Is there an emerging endosymbiotic relationship between mycobacteria and the human host based on horizontal transfer of genetic sequences?

Abstract

While not negating the seriousness of tuberculosis and the need to prevent and combat the disease effectively, the large percentage of infected, apparently healthy individuals who harbour latent infections warrants consideration whether an endosymbiotic relationship is being established between mycobacteria and man. By means of a gene decay process eliminating their most metabolically important pathogenic genes associated with an increasing need for host gene products during prolonged intracellular survival, mycobacteria appears to be undergoing a process of establishing a less dangerous relationship with its host. To have tolerated this relationship over time, humans must have benefited. This is suggested to have occurred via changes in DNA higher order structure altering combinatorially regulated gene expression allowing increased cerebrodiversity. It can be expected that, beyond a certain threshold, negative effects ensued, leading to neuropathology and increased susceptibility for certain psychiatric disorders.

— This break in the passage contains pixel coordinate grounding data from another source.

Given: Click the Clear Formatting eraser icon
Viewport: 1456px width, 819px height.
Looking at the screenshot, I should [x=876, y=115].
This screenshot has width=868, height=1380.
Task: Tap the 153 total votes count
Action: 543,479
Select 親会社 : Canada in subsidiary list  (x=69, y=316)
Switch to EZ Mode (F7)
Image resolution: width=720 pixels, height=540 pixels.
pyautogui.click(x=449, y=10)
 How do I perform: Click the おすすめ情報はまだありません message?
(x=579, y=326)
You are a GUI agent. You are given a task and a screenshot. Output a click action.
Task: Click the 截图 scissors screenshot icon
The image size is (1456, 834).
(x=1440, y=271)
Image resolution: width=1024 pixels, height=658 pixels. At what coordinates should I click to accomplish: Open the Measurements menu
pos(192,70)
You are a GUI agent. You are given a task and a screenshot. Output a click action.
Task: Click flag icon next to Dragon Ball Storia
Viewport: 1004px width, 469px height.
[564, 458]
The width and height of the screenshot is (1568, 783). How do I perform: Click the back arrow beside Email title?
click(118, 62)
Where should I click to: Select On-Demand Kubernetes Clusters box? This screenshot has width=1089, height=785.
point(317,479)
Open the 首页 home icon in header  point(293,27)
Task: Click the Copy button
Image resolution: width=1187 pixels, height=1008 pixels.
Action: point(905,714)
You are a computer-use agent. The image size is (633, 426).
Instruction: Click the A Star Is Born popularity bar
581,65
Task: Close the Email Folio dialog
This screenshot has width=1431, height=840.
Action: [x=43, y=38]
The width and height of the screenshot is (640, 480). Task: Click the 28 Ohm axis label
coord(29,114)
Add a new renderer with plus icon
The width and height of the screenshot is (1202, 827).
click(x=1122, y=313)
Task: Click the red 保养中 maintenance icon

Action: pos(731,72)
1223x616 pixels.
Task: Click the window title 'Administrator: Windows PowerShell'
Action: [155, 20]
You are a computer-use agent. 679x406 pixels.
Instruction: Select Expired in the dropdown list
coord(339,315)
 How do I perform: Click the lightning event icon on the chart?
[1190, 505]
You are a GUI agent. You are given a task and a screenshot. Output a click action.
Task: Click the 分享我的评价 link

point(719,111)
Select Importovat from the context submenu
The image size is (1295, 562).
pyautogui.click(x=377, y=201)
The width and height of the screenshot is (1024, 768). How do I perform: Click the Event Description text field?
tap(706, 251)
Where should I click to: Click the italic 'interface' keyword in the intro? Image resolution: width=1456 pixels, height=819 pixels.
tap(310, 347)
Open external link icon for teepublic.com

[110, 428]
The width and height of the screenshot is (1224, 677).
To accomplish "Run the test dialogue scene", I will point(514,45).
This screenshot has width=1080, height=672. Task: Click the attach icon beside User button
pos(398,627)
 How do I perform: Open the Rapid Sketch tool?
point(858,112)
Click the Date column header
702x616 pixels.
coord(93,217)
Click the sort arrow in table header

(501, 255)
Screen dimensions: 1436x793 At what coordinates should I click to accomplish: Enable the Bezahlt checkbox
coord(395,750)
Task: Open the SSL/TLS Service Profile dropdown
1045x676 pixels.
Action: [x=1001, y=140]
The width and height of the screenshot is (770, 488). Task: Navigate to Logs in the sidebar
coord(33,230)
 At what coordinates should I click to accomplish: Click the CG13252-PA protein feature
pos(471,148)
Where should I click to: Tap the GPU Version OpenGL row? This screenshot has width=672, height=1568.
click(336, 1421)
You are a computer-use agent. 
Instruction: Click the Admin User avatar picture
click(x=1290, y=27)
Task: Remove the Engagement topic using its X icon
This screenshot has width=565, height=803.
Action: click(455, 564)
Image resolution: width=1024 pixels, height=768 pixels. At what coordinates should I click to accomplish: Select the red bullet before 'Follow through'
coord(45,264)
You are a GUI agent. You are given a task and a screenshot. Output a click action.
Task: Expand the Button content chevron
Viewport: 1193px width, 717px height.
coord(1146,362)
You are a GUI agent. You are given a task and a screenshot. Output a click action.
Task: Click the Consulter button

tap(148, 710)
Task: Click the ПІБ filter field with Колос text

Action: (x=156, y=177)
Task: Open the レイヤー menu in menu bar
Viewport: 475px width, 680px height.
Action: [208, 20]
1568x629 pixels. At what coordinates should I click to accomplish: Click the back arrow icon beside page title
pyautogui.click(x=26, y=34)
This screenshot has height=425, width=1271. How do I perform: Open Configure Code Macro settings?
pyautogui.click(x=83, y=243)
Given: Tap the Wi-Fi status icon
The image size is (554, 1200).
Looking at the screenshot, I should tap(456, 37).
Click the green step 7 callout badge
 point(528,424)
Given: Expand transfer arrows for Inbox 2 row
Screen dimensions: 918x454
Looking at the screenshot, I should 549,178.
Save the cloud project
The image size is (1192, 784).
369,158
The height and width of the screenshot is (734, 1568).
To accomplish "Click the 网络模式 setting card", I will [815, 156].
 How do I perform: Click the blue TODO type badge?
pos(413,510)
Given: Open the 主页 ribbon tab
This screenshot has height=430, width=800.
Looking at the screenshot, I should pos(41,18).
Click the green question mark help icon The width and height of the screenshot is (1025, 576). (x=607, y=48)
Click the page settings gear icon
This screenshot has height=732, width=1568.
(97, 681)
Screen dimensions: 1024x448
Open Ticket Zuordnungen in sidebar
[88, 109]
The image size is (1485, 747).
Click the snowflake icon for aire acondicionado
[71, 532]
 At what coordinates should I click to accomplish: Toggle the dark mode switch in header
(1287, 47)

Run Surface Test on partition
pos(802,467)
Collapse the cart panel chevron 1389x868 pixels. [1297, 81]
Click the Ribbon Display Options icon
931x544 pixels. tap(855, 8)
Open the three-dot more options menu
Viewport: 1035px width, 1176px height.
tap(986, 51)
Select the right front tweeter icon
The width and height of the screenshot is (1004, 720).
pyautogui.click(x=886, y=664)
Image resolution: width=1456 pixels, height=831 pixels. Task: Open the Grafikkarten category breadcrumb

These processes have probably been happening since the earliest contact with mycobacteria, but recently may have become modified by the emergence of epidemic tuberculosis and waves of increased oxidative stress following the circumstances associated with the Industrial Revolution and the more recent AIDS pandemic. The organism seems to have uniquely exploited the normal stress reaction of the host. Genomic stresses include changes associated with glucocorticoid effects as well as upregulated reactive oxygen species and stress/(heat shock) protein production, the latter two of which result in host cell cycle delay. Subsequently replication dependent chromosomal fragile sites appear in the host genome and together with upregulated chaperonins and mobile element activation, the scene is set for sequence exchange between the organism and host. If proven, these events raise the possibility of modifying chromatin epigenetically to retain the proposed advantages while silencing pathogenicity factors.